Corbett sacudió la cabeza.
– ¿Qué eran estos edificios anteriormente?
– Pertenecieron a un vendedor de vino. Una de las casas se utilizaba como almacén y el vendedor y su familia vivían en las otras dos. Hay un patio y unas bodegas abajo.
– ¿Y jardines?
– ¡Oh, no! El precio de la tierra cada vez es más alto, sir Hugo. Hace cinco años el profesor Copsale vendió los terrenos del jardín al ayuntamiento de la ciudad.
Corbett le dio las gracias y volvió a su habitación. Ranulfo y Maltote estaban despiertos. Después de deshacer su equipaje, se vistieron y siguieron a Corbett fuera de la residencia calle abajo. Se detuvieron ante un fraile que caminaba con paso ligero empujando una carretilla en la que transportaba un cadáver amortajado. Al lado del fraile iba un joven, luchando por mantener una vela encendida: a cada paso el monaguillo cogía una campana que colgaba de una cuerda que llevaba atada a la cintura y la hacía sonar para advertir de su presencia. Corbett se santiguó y levantó la vista hacia las ventanas de las universidades de enfrente. El cielo estaba todavía encapotado y entrevió la luz de algunas velas. Tres deudores, que habían salido de la prisión con el castigo de ir encadenados juntos, andaban cojeando con sus platillos de limosna en las manos. Un alguacil borracho que los seguía tambaleándose, maldecía y gritaba a un grupo de niños que le habían golpeado en su carrera por alcanzar a un monito vestido con una chaqueta diminuta y un sombrero de cascabeles. Lanzaban palos y piedras y, por turnos, eran acosados por el vendedor de reliquias con el que Corbett se había topado antes en el castillo. Corbett depositó una moneda en uno de los platillos de los mendigos y esperó a que pasara el tumulto de gente antes de proseguir su camino. Tiró con fuerza de la campana que había en la puerta de la entrada de la universidad: ésta se abrió de par en par y Moth los invitó a entrar con una sonrisa en los labios. Corbett enseguida se quedó sorprendido por la diferencia que había entre la residencia y la universidad: allí un revestimiento de madera de roble reluciente cubría la mayoría de las paredes, decoradas con llamativas colgaduras y tapices; un conjunto de esteras yacía sobre el suelo de adoquines; había velas ardiendo encima de soportes de latón y unos pequeños botes llenos de hierbas de diversas fragancias colocados sobre las estanterías y en las esquinas.

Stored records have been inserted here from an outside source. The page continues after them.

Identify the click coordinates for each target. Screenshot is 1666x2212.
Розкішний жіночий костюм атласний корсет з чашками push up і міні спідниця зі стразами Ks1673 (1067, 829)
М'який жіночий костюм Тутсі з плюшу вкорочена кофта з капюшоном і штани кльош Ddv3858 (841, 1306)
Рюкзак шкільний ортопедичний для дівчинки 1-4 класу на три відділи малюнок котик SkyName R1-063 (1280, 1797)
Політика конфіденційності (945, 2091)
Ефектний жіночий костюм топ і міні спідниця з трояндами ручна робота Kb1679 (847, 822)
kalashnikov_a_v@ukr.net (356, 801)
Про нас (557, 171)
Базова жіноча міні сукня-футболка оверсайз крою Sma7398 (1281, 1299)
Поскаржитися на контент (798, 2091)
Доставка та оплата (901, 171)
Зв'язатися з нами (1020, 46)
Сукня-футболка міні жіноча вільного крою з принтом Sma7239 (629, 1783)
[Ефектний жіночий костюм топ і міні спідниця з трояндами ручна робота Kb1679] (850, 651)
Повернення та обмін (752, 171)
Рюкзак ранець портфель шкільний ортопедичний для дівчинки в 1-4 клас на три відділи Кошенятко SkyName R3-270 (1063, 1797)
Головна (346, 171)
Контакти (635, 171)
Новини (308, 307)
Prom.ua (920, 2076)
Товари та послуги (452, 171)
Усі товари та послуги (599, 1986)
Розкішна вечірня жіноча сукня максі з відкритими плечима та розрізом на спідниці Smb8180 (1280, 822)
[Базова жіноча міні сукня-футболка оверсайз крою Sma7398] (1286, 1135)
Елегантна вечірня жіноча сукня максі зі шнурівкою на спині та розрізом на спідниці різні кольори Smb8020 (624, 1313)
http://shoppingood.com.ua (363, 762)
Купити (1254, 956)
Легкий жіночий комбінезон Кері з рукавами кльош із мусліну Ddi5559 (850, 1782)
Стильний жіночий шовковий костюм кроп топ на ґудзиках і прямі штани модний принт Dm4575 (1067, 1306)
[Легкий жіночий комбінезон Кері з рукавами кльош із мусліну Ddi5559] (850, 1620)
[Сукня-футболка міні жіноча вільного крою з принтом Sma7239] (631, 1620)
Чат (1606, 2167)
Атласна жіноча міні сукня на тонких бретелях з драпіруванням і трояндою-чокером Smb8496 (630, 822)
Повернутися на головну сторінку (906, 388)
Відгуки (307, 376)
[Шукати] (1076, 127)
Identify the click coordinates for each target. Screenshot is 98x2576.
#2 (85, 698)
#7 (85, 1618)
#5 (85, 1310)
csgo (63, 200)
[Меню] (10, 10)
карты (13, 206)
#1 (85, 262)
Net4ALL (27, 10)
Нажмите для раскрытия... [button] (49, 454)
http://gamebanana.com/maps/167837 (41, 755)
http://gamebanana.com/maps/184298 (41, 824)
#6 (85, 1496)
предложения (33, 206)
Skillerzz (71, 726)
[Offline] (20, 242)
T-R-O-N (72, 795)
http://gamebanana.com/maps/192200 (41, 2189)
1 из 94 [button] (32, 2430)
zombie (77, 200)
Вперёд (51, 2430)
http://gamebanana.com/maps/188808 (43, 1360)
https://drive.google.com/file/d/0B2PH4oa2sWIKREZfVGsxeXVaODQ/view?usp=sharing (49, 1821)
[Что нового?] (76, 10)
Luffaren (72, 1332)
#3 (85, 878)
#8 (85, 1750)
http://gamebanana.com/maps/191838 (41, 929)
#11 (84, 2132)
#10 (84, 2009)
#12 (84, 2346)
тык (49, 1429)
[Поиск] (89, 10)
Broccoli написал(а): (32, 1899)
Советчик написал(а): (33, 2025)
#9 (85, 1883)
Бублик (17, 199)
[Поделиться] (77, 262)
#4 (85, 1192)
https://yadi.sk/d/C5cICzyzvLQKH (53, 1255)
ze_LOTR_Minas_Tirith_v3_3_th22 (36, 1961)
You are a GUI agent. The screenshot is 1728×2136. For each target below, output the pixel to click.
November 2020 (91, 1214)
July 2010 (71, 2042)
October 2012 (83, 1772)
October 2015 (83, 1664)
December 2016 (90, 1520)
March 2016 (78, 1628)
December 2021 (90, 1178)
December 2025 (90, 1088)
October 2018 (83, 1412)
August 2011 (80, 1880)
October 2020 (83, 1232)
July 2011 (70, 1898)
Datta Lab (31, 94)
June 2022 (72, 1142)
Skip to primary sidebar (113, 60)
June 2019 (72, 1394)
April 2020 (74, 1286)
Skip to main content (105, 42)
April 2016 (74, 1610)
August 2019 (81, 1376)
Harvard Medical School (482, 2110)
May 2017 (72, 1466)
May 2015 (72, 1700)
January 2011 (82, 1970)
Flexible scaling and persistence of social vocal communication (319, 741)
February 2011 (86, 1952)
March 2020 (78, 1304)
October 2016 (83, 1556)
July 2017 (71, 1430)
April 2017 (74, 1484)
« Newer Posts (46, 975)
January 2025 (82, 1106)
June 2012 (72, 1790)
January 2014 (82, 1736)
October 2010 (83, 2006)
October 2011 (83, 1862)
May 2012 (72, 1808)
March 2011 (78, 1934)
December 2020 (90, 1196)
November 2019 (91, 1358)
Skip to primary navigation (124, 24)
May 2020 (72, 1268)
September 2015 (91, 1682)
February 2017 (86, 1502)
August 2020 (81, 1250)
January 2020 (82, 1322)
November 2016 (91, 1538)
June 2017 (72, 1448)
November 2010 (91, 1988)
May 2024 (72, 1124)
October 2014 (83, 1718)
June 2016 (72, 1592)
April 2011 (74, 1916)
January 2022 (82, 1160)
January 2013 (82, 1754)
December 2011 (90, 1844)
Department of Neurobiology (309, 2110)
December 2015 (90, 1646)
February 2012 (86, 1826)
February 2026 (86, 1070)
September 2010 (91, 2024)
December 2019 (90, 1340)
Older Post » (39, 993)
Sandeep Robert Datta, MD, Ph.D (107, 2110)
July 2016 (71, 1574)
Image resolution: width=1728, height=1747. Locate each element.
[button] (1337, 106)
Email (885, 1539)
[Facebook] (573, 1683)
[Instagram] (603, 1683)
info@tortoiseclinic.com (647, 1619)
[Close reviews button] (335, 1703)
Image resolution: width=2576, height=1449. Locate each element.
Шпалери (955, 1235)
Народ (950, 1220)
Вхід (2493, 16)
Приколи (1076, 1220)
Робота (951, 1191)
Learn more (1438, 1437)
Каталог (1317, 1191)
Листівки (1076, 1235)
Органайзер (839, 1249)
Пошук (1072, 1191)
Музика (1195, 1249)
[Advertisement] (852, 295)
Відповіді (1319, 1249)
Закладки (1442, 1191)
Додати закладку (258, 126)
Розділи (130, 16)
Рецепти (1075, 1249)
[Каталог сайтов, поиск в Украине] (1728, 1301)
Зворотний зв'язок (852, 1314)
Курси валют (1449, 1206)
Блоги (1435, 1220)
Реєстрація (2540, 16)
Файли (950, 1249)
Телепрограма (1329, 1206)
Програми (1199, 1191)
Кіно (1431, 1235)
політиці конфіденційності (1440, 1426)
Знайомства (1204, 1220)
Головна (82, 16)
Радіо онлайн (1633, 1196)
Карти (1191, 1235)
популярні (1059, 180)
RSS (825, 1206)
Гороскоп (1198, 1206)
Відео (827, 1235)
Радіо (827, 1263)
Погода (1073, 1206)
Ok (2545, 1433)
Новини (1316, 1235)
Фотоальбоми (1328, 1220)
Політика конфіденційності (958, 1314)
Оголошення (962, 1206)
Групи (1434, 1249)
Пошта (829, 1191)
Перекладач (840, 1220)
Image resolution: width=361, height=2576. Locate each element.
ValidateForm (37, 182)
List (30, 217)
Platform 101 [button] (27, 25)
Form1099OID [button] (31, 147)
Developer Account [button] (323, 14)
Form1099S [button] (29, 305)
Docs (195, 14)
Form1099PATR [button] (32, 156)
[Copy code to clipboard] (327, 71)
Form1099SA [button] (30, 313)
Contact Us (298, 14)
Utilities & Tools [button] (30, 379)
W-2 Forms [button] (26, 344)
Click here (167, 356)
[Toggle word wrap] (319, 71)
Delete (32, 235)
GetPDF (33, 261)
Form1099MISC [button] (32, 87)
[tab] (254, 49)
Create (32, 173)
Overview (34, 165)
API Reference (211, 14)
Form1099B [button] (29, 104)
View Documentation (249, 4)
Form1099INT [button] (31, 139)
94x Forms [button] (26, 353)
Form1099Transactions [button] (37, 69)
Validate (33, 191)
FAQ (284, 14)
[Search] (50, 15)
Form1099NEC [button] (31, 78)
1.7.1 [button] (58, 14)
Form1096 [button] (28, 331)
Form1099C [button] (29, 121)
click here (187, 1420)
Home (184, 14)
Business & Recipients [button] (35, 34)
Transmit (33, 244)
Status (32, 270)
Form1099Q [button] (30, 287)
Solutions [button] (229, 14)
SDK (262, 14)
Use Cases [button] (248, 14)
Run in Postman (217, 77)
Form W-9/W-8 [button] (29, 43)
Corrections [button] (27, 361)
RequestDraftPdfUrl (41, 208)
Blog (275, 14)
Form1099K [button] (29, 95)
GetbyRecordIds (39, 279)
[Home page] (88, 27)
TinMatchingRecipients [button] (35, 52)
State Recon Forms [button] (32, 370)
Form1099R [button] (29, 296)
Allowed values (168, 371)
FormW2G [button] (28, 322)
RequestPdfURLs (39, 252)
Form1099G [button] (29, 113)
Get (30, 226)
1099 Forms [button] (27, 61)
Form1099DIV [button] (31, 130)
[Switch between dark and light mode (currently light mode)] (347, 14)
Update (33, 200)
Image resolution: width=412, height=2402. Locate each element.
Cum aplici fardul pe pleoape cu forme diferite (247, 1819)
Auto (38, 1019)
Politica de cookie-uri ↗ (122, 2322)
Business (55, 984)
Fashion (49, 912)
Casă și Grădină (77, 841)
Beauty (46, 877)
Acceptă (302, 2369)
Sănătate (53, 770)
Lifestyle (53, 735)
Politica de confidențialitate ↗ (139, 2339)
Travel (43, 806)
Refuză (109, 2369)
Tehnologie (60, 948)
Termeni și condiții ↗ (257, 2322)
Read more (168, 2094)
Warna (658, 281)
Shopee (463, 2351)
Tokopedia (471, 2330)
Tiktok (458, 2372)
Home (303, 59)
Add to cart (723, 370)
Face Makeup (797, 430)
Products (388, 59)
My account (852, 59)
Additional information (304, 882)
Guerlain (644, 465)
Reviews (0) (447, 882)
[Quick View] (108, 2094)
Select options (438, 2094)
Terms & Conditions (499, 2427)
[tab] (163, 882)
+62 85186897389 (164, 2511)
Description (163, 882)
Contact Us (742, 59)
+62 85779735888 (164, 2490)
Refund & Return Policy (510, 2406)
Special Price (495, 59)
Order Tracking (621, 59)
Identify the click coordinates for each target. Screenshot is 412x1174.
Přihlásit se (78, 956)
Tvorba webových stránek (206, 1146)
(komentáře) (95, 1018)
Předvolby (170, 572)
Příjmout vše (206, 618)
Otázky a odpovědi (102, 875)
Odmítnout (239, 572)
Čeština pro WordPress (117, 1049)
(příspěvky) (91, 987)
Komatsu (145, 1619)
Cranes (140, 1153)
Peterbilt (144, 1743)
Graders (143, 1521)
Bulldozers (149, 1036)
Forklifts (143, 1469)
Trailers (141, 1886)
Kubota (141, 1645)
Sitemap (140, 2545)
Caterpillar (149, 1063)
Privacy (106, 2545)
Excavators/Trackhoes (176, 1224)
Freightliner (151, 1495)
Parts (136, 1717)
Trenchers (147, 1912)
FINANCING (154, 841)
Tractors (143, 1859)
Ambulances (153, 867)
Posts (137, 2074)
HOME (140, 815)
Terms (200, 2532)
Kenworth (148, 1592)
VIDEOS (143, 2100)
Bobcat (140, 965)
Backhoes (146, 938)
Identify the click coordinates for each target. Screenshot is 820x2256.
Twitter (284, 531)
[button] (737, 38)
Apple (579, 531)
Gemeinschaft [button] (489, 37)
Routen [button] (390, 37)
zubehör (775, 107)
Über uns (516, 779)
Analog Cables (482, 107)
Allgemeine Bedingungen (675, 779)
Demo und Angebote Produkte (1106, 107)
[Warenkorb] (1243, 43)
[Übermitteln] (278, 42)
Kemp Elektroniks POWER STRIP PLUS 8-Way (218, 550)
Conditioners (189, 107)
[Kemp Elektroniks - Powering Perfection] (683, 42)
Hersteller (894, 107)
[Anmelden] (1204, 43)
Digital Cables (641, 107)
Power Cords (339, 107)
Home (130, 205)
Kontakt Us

Moth los condujo en silencio al salón, una estancia confortable y acogedora. Tripham y lady Mathilda estaban sentados en dos sillas cuadradas frente al fuego. Moth, con la ayuda de un criado, trajo unos taburetes para Corbett y sus acompañantes. Se intercambiaron algunos saludos, les ofrecieron vino y algunos pedazos de queso fundido que aceptaron con mucho agrado. Tripham debió de captar la mirada satírica de Corbett ante los lujos que se almacenaban en aquella estancia: tapices, esteras turcas, recipientes de plata y de peltre relucientes sobre las estanterías, cofres pequeños de metal y tres arcas alargadas sobre una mesa en una de las esquinas.
– Sir Hugo -se disculpó Tripham tomando un sorbo de vino-, supongo que la residencia no es quizás el mejor o el más lujoso de los alojamientos.
Corbett le dio un suave golpecito a Ranulfo antes de que pudiera abrir la boca.
– He dormido en sitios peores -contestó Corbett-. El señor Norreys ha hecho todo lo que ha podido.
– Veréis… -interrumpió lady Mathilda-. Sólo hay que ver las estatuas de Sparrow Hall. Mi hermano, que Dios bendiga su memoria, decretó que ésta era una casa del saber y que, aparte de mí, ningún otro huésped podía alojarse aquí.
– Pero vos no sois ningún huésped -apuntó Tripham con delicadeza.
Lady Mathilda se limitó a respirar hondo y a mirar hacia otro lado.
– ¿Cuándo se fundó la universidad? -preguntó Corbett.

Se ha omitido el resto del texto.